Have your say re: parity
Like many booksellers, Chris O’Brien, owner of The Miller’s Tale in Almonte, Ontario, has been wrestling with the issue of dollar-parity. As O’Brien explains on his store blog, this is the approach he’s come up with:
After many a sleepless night (well, actually, sleep is not one of my many problems) I have decided to offer my customers THREE, yes 3, choices.
Choice # 1
Ignore the following two choices and be kind to my bottom line.Choice #2
Take 10 % off all purchases (except tickets) during the month of November. This is to celebrate our TENTH Anniversary.Choice #3
You have the right to choose to pay the US price, when there is a US price listed on the book.

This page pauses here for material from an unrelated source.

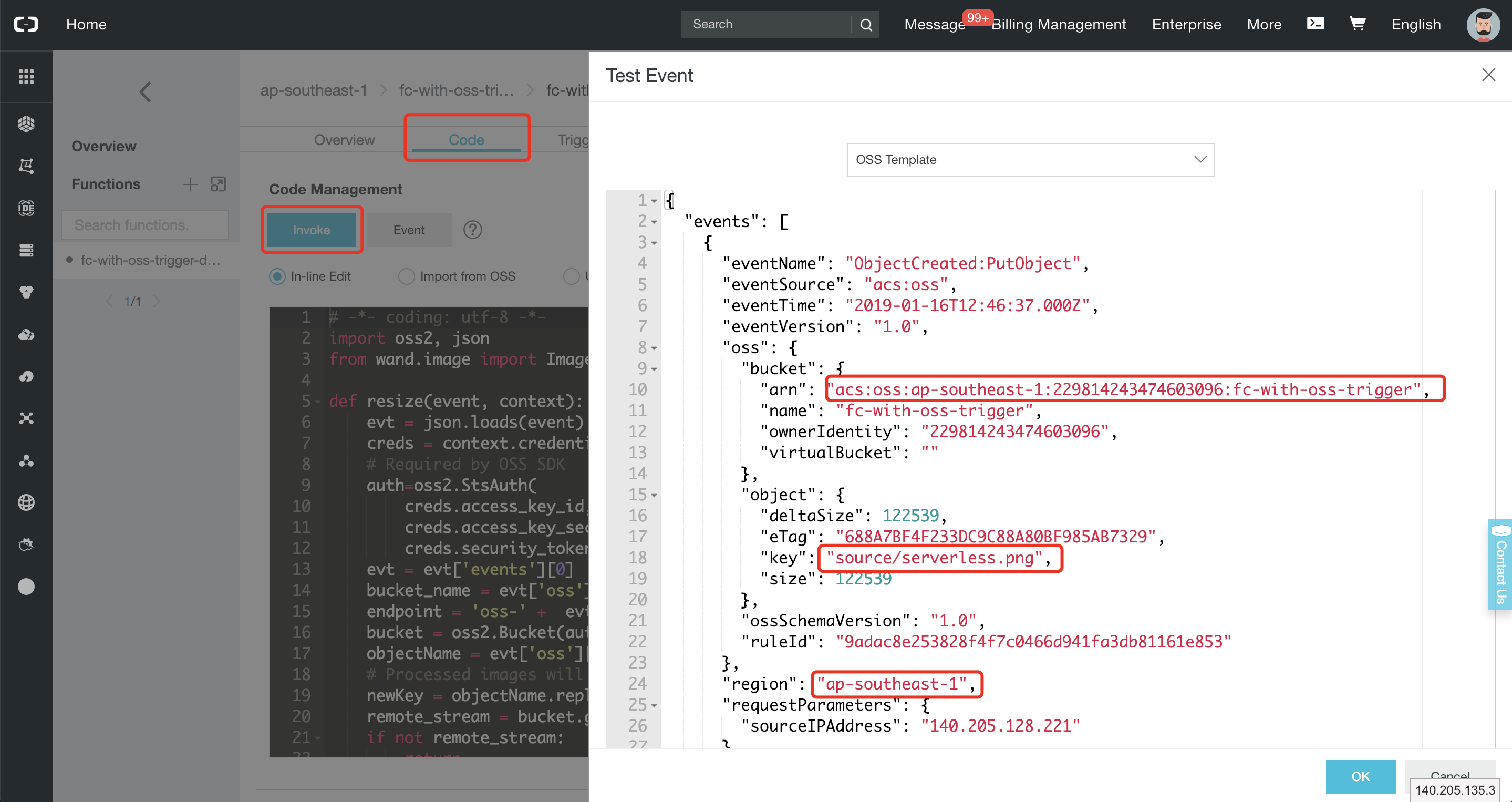Open the Cloud Shell terminal icon
Image resolution: width=1512 pixels, height=802 pixels.
(x=1315, y=24)
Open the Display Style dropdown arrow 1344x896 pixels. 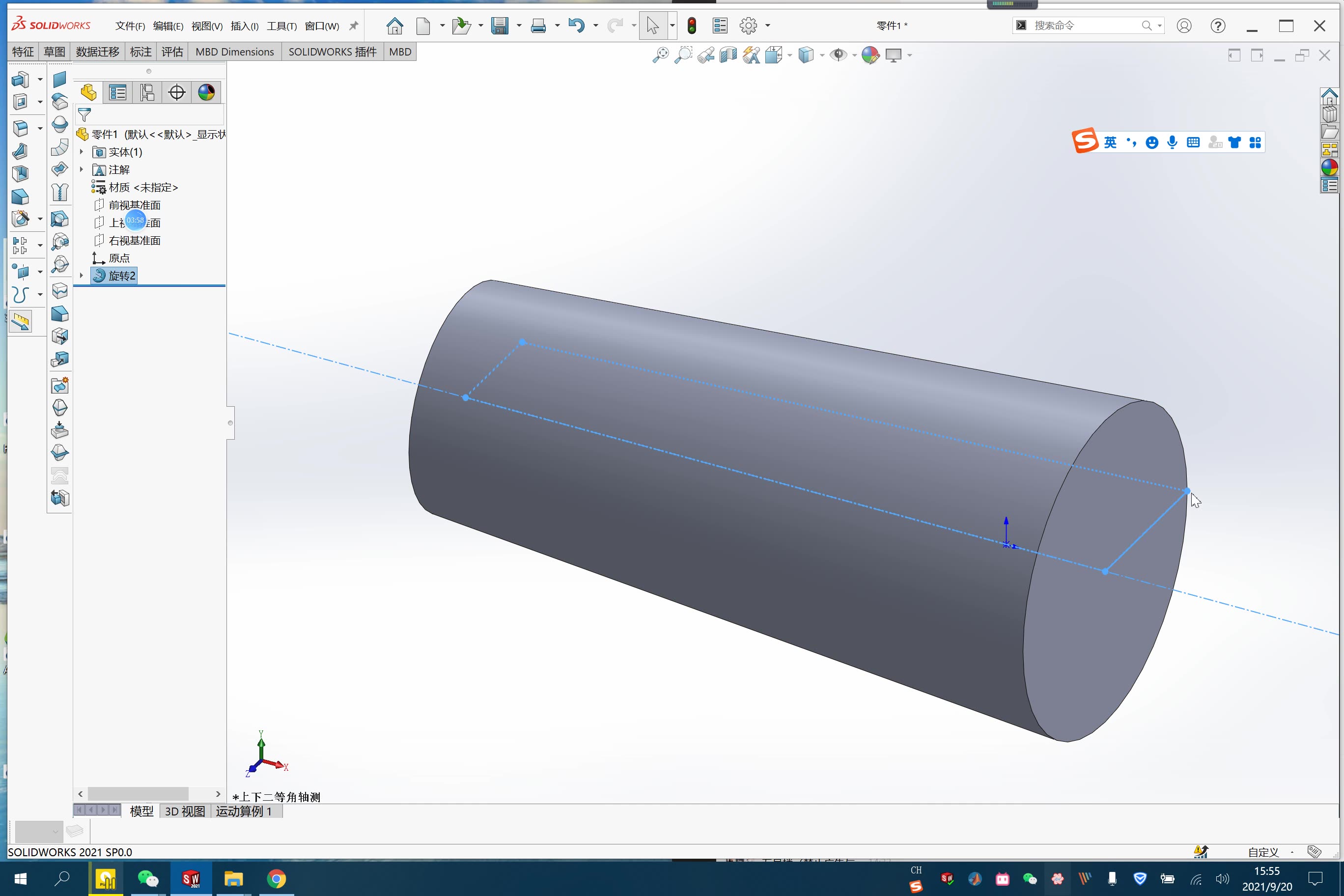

The choice is completely up to you.
As reported on Q&Q Omni, other booksellers are making similar decisions, even as more publishers wrestle with how to get their prices down. Q&Q plans to launch a more formal online discussion group on the subject of parity soon, but in the meantime, we invite you to share your own views in the comments field of this post. How bad could things get? What needs to be done? Who needs to do it?
















Choice #3 reminds me a bit of the decision by Issa (formerly Jane Siberry) to offer self-determined pricing for her music, in the sense that it adds a certain level of agency and accountability for the consumer.
As a Canadian author who just had a new book (God’s Mercies, Doubleday Canada) released last week, I’m still trying to get my head around what this parity-pricing stampede is going to mean to people like me, whose book only has one price, the Canadian one, and so cannot automatically be repriced downwards, alongside books that happen to have a US price as well. My concern is that parity pricing will create cheap titles written by American authors, while the price of homegrown titles will remain “expensive.” Unless retailers move all prices downwards, I think it may be a long cold winter for Canadian writers like me.
Further to my previous comment, I’ve noted that McNally Robinson has been offering my book at a reduced price. Amazon and Indigo.Chapters have the usual discounts.
..and after having downed a couple coffees on Saturday morning, I realize I may have this whole situation backwards, that the dual pricing affects books originating with houses in Canada that are also to be sold in the US. Correct? Incorrect? Or just time for less coffee?